Text for analysis >>
━━━━━━

Antimicrobial resistance happens when germs like bacteria and fungi develop the ability to defeat the drugs designed to kill them. That means the germs are not killed and continue to grow. Resistant infections can be difficult, and sometimes impossible, to treat.

According to a latest investigation of a patient( by @maíracr), we can easily conclude that drug resistance is quite common today, and the situation is very urgent. In the list, we find that most the common-used drugs are being resistant, which is quite surprising to me.

Here are the drugs,

  • Sulfamethazone Trimthoprim
  • Ampicillin
  • Cefotaximo
  • Amoxicillin & Clavulanic Acid
  • Ampicillin & Sulbactum
  • Amoxicillin
  • Tetracycline
  • Oxacilin
  • Ceftriaxone
  • Amikacin
  • Doxycycline
  • Tigecycline
  • Ertapenem
  • Gentamicin
  • Imipenem
  • Meropenem
  • Nitrofurantion
  • Cefepime
  • Ciprofloxacin
  • Norfloxacin
  • Levofloxacin
  • Colistin
  • Cefoxiti
  • Piperacillin

I have also highlighted the drugs that we test in milk to ensure their residual level is below the Maximum Residue Level/Limit.

So, finally, if antibiotics and antifungals lose their effectiveness, then we lose the ability to treat infections and control these public health threats.

━━━━━━

Data section >>
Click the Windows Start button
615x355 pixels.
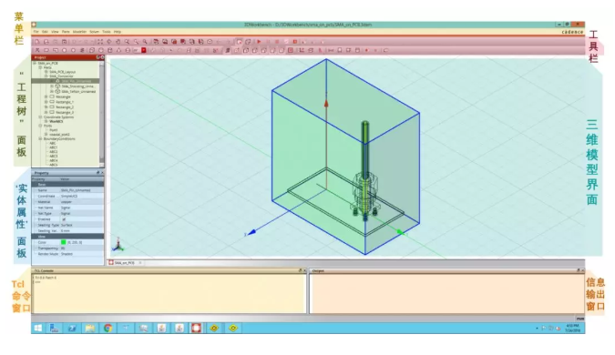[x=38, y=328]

━━━━━━

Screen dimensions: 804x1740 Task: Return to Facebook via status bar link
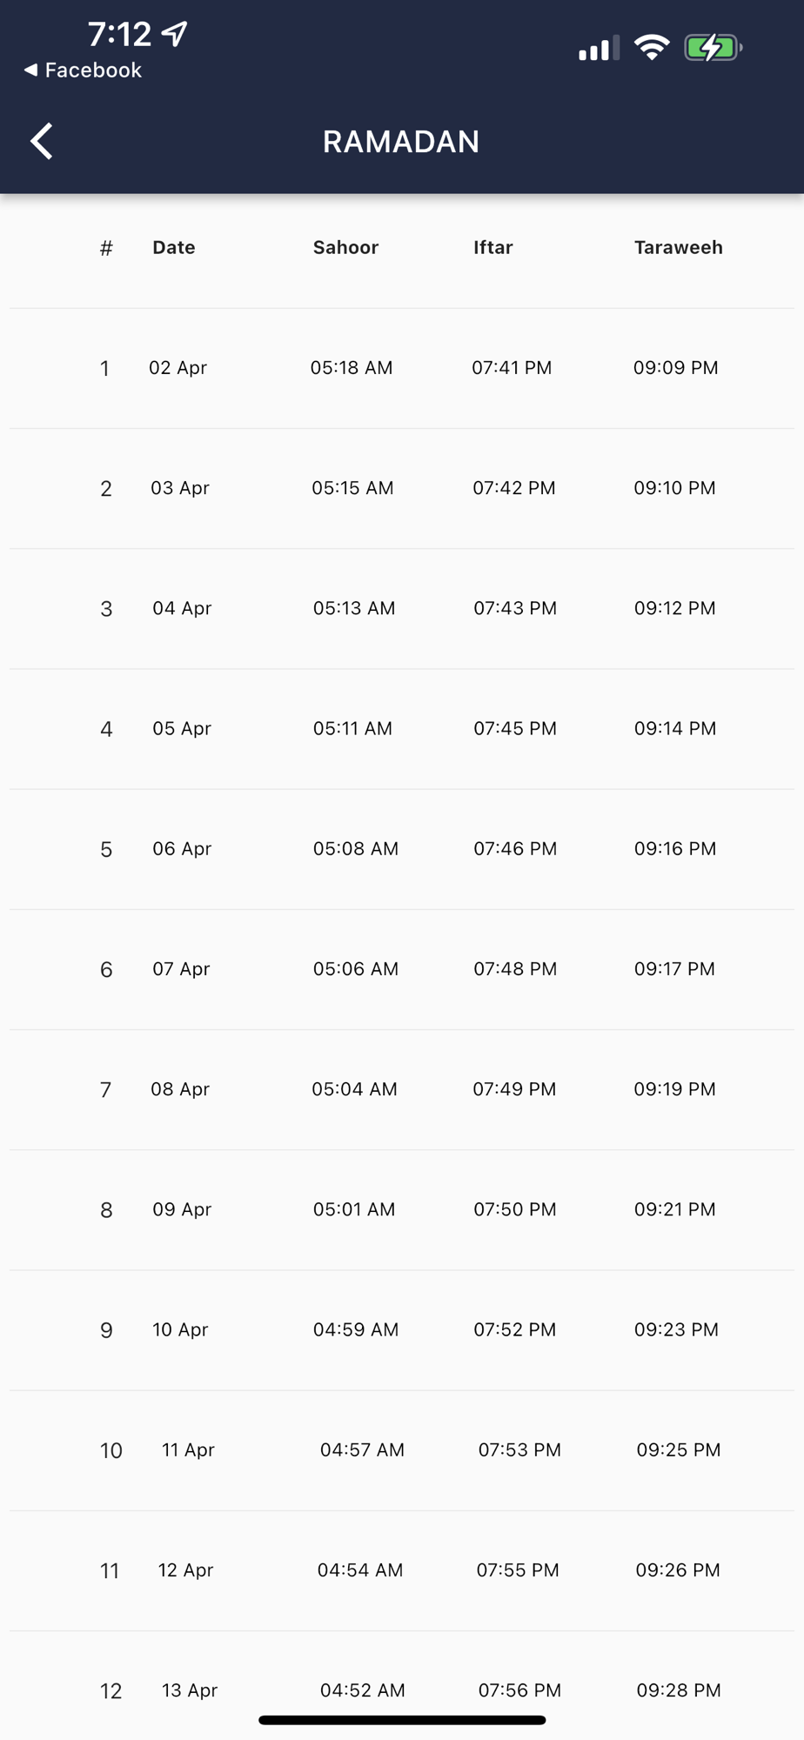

━━━━━━

What this task involves >> From the drug list in the text on antimicrobial resistance, give every entry whose name begins with "Cef".

Finished exercise >>
Cefotaximo
Ceftriaxone
Cefepime
Cefoxiti